Government figures reveal a 40% increase in the number of registered companies that entered insolvency procedures during the past year.
Newly-released data shows the number of companies entering statutory insolvency procedures has risen 15% compared to pre-pandemic levels in June 2019. Furthermore, the number of companies that were placed into a creditors’ voluntary liquidation (CVL) procedure has increased by:
- 30% since June 2021
- 44% since June 2019
According to the latest statistics, there was a 37% reduction in bankruptcy procedures during the 12 months to June 2022, and a:
- 36% increase in compulsory liquidations
- 23% increase in administration procedures
Company insolvency increase
It is concerning that compulsory liquidations continued to increase despite the Government’s temporary restrictions on winding-up petitions during the pandemic.

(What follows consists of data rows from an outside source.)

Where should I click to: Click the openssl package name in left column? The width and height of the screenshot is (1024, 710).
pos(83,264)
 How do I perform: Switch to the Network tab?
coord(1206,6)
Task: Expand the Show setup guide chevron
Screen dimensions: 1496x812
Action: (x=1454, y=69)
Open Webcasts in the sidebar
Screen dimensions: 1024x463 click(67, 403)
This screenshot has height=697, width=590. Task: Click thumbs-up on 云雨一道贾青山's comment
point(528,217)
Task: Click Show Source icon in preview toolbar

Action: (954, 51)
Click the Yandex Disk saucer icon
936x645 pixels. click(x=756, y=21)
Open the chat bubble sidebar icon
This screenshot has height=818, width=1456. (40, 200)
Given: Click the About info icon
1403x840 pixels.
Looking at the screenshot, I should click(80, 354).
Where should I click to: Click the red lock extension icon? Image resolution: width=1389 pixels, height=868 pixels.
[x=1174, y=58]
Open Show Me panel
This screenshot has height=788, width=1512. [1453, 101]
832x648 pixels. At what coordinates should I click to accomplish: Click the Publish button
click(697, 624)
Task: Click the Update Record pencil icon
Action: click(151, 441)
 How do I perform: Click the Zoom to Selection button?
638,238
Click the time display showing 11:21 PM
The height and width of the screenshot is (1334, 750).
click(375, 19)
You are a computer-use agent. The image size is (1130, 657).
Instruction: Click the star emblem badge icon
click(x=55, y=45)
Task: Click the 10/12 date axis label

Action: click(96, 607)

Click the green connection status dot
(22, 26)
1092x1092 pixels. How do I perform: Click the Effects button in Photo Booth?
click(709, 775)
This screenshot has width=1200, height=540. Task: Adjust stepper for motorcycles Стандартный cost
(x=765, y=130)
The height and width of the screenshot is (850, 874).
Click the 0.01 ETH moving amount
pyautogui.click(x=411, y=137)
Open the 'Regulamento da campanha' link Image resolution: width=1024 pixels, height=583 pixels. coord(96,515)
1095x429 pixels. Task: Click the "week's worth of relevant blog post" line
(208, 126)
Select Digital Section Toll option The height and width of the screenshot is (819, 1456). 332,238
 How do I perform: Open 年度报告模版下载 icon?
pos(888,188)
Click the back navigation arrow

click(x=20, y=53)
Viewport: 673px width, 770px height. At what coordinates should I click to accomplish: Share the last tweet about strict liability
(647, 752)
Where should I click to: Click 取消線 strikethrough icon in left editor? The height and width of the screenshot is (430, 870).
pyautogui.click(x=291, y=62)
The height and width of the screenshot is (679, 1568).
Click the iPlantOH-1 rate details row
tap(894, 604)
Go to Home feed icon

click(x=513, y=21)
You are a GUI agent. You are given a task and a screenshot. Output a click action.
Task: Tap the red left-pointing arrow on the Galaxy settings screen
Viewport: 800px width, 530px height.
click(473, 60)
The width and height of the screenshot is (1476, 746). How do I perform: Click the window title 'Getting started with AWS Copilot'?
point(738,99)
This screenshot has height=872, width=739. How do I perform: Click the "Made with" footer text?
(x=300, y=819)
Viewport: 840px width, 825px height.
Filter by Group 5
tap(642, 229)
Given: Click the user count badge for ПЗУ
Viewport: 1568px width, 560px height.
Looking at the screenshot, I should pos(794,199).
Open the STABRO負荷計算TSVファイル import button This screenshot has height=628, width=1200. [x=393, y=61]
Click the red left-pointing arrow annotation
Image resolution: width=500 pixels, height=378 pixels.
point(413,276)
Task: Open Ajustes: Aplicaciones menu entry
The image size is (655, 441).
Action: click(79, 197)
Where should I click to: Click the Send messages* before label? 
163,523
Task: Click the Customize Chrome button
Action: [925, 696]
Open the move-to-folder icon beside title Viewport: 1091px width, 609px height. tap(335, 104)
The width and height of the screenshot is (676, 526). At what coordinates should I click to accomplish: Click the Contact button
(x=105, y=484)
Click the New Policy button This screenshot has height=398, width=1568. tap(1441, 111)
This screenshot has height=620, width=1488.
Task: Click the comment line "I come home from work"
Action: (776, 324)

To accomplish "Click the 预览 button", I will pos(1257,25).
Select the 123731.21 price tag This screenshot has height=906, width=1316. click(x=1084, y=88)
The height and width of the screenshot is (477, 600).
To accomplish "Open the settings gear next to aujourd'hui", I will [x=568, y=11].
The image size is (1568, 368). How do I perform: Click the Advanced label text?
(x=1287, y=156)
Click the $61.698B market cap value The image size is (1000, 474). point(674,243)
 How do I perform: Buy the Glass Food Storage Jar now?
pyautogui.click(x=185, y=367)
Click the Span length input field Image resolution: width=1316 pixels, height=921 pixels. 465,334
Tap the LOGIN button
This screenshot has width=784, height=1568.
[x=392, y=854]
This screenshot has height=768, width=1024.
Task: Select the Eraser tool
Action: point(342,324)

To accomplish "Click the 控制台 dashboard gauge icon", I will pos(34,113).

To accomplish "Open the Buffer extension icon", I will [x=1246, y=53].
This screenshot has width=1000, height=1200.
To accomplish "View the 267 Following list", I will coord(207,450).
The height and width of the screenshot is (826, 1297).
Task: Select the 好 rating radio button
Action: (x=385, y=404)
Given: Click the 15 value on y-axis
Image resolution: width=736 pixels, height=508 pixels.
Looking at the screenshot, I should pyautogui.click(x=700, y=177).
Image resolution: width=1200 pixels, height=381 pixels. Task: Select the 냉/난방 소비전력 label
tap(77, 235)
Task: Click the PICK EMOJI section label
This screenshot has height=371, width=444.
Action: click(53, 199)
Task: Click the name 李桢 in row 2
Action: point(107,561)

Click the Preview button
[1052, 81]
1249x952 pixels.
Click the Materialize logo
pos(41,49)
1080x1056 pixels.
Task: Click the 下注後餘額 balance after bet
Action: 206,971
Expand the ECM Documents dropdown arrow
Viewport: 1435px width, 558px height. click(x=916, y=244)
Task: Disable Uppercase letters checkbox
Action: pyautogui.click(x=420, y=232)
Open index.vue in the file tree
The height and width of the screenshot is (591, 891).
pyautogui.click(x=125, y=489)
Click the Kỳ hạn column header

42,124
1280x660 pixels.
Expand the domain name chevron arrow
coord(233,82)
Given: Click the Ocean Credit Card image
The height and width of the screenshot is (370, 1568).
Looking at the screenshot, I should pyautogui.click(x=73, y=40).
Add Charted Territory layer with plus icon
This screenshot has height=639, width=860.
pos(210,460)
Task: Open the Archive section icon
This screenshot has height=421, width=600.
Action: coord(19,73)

Although creditors could still able obtain winding-up petitions, for almost two years they were prohibited from presenting them to debtors:
- Who owed less than £10,000
These draconian restrictions were enforced largely to protect small-to-medium enterprises in the retail and hospitality sectors following the Covid-19 lockdowns. However, the legislation proved to be detrimental for the many companies that struggled to collect debts during this period.
Likewise, the rise in creditors’ voluntary liquidation is an unnerving indication of the potential for serious economic upheaval in the coming months. In a creditors’ voluntary liquidation (CVL), the directors nominate a licenced insolvency practitioner to liquidate the assets of an insolvent company.
The escalating use of this particular insolvency procedure is another sure sign that all is not well at UK PLC. Clearly, an increasing number of directors are seeking to cut their losses and liquidate their company’s assets.
These figures suggest company insolvencies and liquidations will continue to increase as the consequences of Brexit and the Covid-19 lockdowns become more apparent.